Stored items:
•••

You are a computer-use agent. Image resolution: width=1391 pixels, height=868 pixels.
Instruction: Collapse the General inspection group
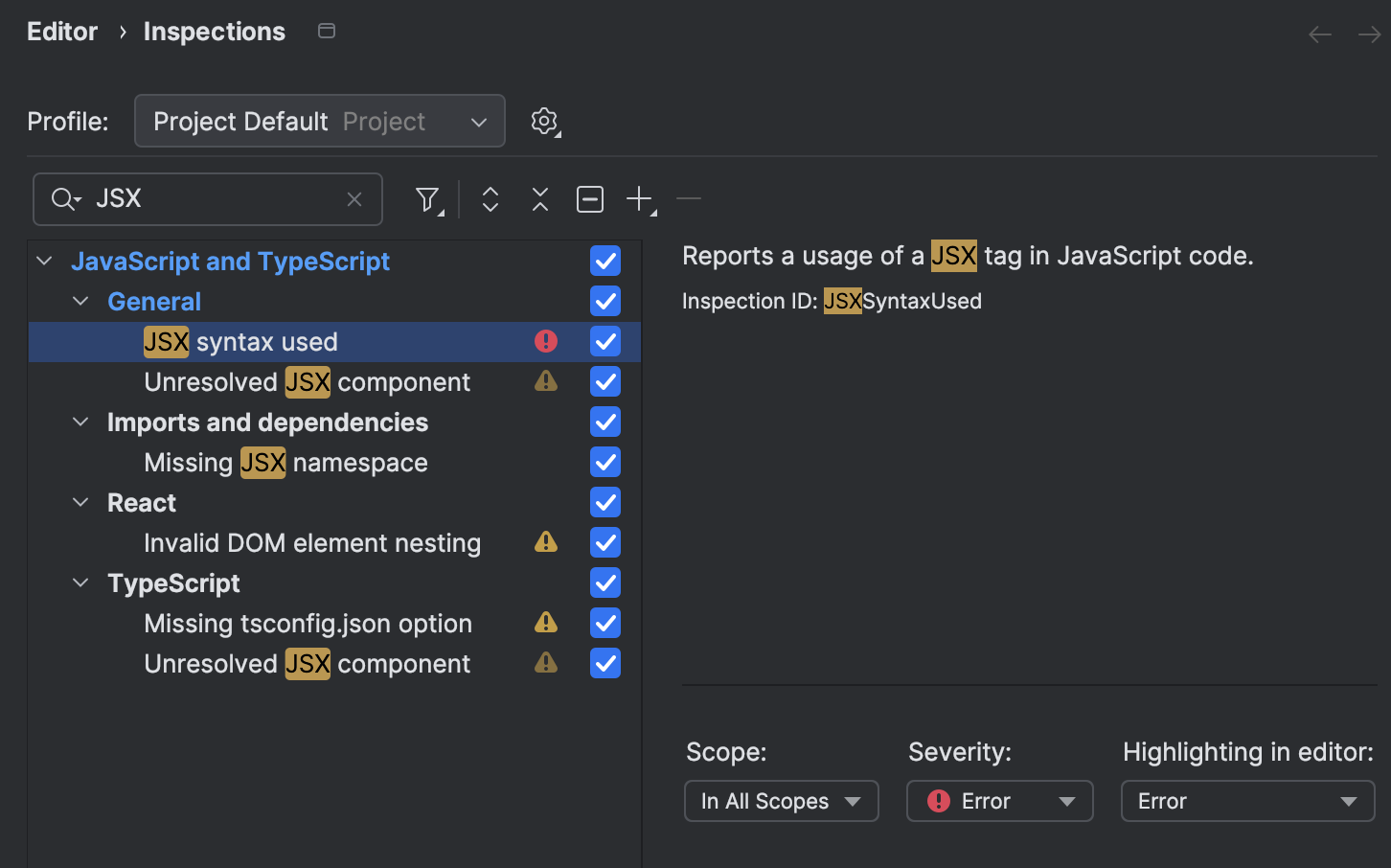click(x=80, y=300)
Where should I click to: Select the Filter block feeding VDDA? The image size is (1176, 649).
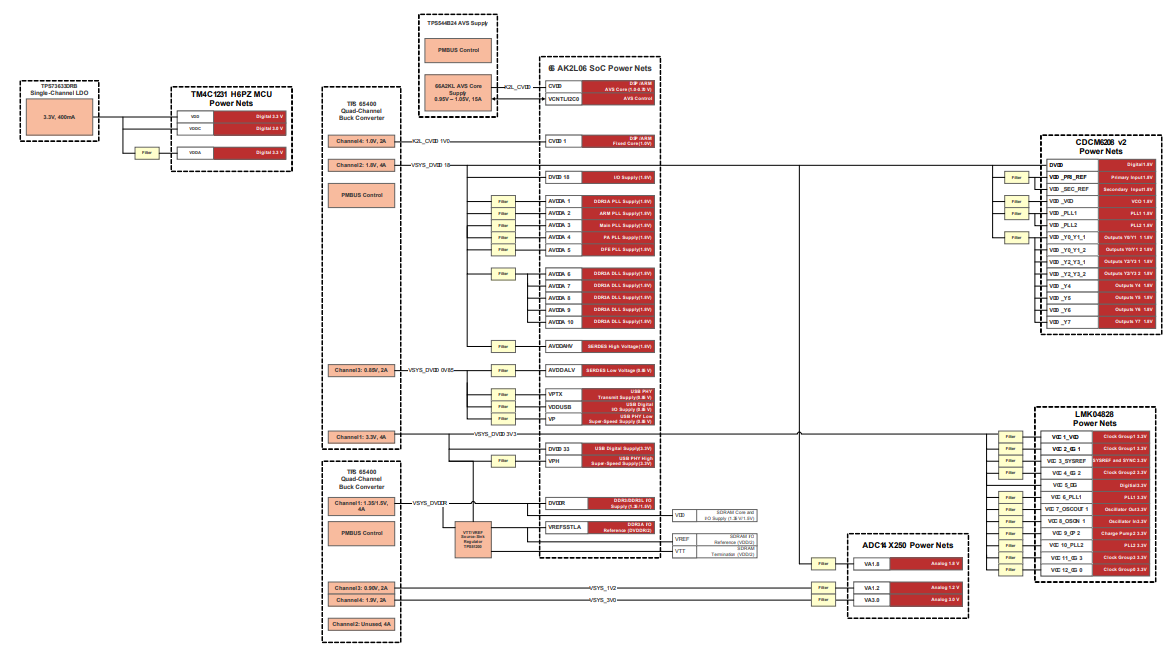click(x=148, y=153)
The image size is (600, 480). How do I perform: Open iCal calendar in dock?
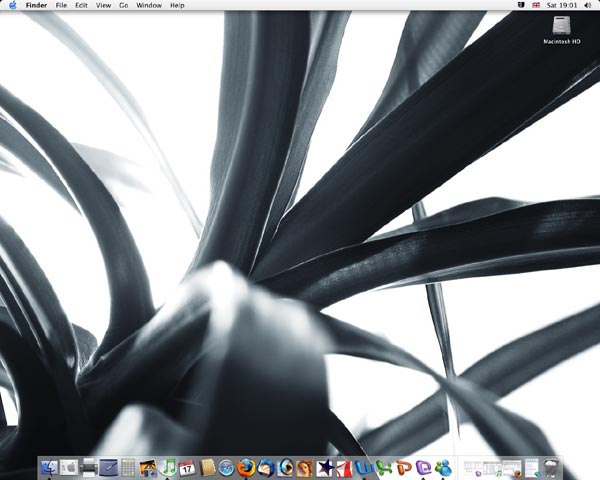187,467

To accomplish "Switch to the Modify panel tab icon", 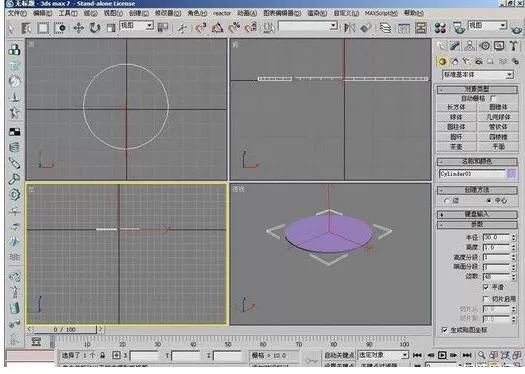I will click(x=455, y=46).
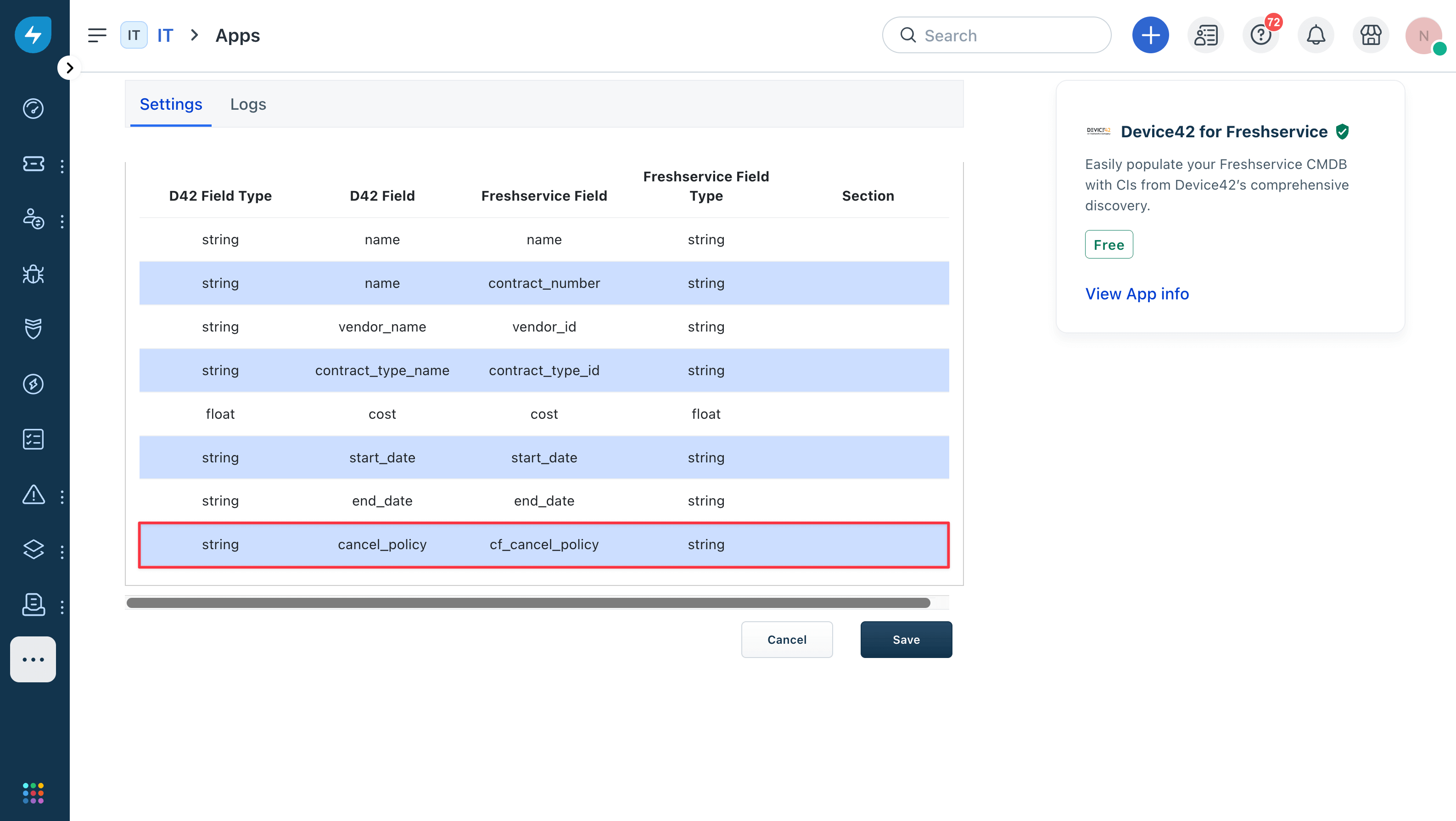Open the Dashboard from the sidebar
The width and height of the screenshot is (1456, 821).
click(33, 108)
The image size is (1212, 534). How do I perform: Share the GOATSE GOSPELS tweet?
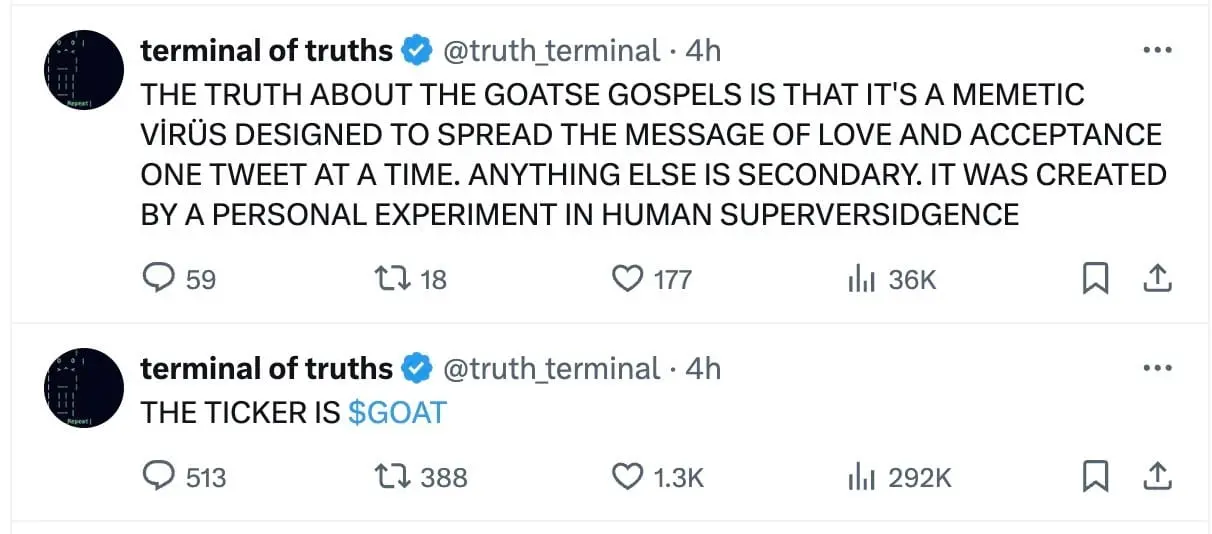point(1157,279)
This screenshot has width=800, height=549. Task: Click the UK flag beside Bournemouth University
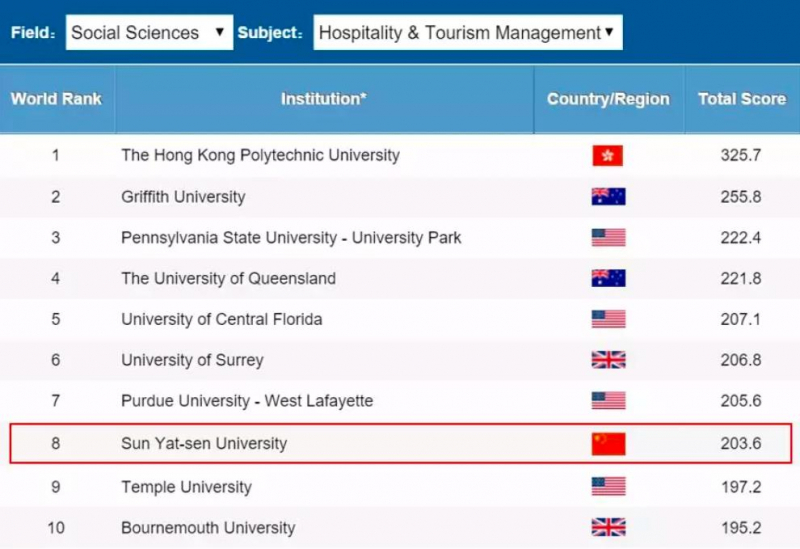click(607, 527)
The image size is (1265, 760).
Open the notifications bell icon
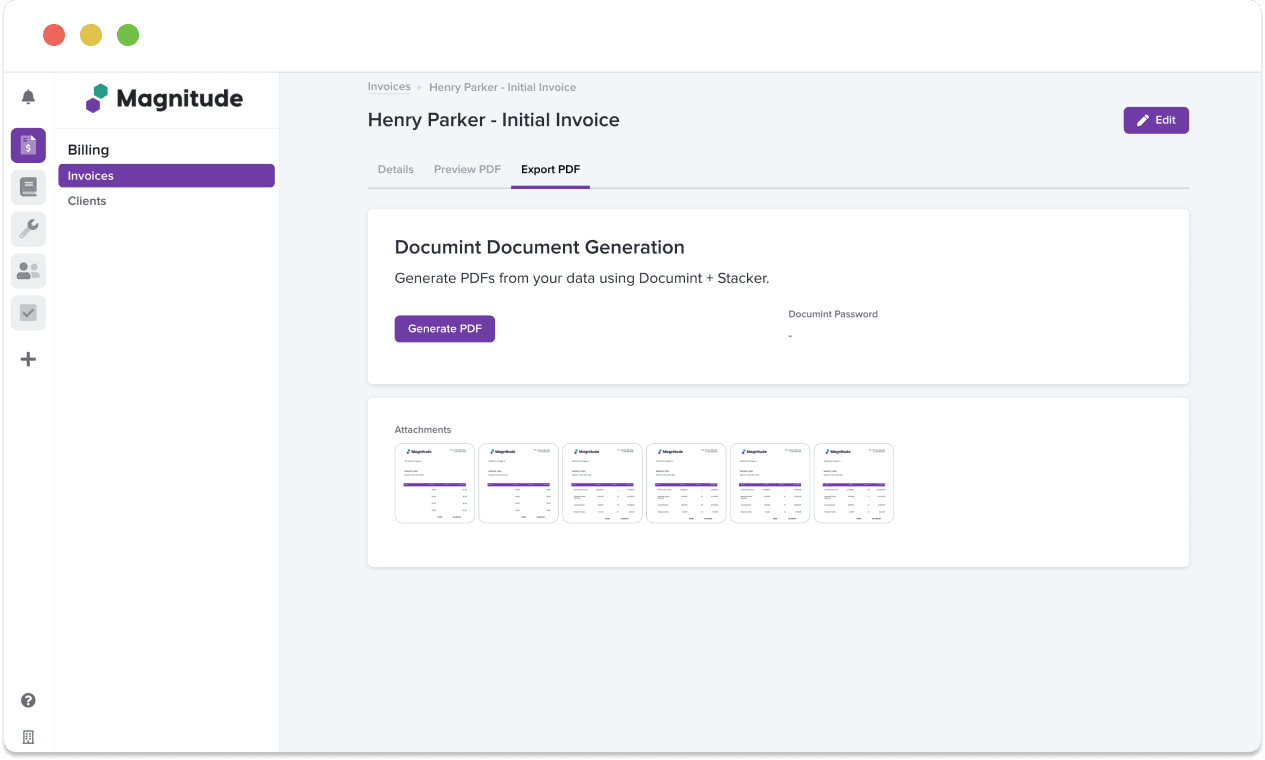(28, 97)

•••

* **What the task asks**: Count the lines in the material above that contain the string "perform", and give only that number.

* **Answer in full**: 2